Like I said, these challenges aren’t necessarily my forte and there’s a lot of resources out there that are better that anything I could possibly write. Kali Linux is often recommended as a useful tool for pen-testing and CTFs: it’s a linux distribution that comes with hundreds of pen-testing tools already included, a list of which they include in their documentation.
As always with CTFs, google is your friend. It’s common for people to write walkthroughs for solutions that they figured out in previous competitions, which is a great way to learn some of the methods and try them out or modify them slightly for whatever challenge you’re working on.

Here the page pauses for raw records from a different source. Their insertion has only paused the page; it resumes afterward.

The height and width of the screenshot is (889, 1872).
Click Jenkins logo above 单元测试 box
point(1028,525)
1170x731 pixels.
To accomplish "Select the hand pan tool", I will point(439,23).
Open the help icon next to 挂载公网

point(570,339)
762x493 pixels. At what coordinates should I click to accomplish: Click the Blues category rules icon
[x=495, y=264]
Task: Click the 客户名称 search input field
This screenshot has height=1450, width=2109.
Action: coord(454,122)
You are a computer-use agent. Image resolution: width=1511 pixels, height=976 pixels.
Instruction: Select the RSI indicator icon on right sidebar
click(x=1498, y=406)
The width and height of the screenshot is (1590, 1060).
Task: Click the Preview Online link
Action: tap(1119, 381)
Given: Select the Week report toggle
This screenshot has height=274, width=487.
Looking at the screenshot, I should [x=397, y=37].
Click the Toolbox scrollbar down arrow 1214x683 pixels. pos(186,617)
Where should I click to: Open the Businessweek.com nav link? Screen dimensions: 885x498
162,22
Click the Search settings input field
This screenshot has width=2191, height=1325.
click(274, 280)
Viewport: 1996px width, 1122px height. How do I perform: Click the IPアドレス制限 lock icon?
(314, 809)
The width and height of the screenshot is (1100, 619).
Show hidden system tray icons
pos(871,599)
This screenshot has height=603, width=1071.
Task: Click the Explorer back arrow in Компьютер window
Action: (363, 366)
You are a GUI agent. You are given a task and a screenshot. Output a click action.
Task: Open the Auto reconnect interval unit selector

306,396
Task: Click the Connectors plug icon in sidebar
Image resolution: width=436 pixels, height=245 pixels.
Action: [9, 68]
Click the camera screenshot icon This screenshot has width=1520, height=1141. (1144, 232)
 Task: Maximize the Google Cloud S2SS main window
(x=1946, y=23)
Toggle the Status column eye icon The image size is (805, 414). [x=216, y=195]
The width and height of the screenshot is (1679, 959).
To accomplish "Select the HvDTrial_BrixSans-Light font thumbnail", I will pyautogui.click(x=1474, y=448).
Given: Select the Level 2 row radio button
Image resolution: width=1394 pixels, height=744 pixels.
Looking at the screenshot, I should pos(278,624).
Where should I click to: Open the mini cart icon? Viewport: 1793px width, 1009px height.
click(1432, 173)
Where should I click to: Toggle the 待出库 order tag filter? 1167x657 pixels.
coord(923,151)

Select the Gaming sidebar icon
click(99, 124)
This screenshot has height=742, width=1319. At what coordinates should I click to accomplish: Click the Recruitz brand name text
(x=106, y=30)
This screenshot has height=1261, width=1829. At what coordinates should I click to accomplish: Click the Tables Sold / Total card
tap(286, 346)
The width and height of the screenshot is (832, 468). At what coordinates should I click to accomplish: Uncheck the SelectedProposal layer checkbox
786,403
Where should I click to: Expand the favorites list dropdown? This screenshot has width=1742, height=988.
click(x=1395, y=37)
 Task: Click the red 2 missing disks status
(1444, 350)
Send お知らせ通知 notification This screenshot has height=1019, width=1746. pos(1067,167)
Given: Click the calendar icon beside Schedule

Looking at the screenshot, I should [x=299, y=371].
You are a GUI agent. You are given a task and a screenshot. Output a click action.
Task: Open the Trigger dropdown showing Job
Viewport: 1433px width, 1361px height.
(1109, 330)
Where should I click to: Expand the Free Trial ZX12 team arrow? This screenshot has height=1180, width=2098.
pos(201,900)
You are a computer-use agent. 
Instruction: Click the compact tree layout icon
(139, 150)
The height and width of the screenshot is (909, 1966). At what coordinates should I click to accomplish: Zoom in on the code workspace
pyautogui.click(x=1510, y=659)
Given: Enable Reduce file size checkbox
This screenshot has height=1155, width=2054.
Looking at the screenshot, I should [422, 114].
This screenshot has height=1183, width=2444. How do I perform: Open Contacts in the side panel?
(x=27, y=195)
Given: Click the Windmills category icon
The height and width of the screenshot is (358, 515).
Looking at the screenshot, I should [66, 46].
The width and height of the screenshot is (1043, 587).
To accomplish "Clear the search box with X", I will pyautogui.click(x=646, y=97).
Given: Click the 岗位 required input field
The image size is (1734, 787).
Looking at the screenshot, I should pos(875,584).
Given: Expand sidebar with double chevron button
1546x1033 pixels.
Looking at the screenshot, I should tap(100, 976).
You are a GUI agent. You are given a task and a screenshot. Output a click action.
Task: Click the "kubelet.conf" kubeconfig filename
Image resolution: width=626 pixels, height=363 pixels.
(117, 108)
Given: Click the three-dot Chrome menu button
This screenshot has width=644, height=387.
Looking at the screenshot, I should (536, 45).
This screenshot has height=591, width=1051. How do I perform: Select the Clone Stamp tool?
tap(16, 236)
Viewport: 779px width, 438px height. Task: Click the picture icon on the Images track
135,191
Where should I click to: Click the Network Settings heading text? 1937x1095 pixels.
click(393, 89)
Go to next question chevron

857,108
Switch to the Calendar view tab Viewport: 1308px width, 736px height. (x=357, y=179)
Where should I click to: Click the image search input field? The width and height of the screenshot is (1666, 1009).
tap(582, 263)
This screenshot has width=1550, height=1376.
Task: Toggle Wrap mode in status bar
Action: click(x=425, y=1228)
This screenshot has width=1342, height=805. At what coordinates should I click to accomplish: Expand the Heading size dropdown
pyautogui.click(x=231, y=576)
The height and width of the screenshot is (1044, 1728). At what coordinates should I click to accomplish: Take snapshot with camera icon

So you’re ready to try a CTF?
Cool, I think you should give it a try! I had a really good experience starting with the CodeMash CTFs—which I do definitely recommend, you don’t have to attend the conference to play! But if you don’t want to wait until next January, let’s talk a little about CTF formats and how to find them.
The points I’ve been making are mainly useful for jeopardy style CTFs. This means that there’s different categories—like cryptography, steganography, web security—and you solve challenges and score points for them. These can come in both “individual” and “team” varieties, and it can be useful to put together a team of people who have different specialties. (I could contribute more for more puzzle-y challenges, and playing together with someone who was better at pen-testing would cover my weaknesses.)
There are also attack/defense CTFs, which were actually the original kind. I haven’t actually participated in one myself, but here’s the basic gist: teams are given a network with vulnerabilities already in it. They try to patch the vulnerabilities to protect their network from other teams, while also trying to exploit the other teams’ networks for points.
Even if you’re a beginner and not playing super competitively, CTFs are still competitions and, as such, they generally run for a certain amount of time and then end, so there’s an element of “finding” games to play in. CTFTime is a good resource for that, as they maintain a list of upcoming CTFs, with info about them. If you don’t wait to wait to get some practice in, check out PicoCTF: they run a yearly game that’s aimed at students, so it’s good for beginners, and even after the competition ends, they keep it open year round for people to play and practice. Hack The Box describes itself as a “pen-testing lab” and is more geared at learning and leveling up your skills in pen-testing. But they also have challenges year round, as well as a community of security professionals and hobbyists that can also be tapped into as a resource.
I hope this was a good introduction into the world of CTFs! Happy hacking!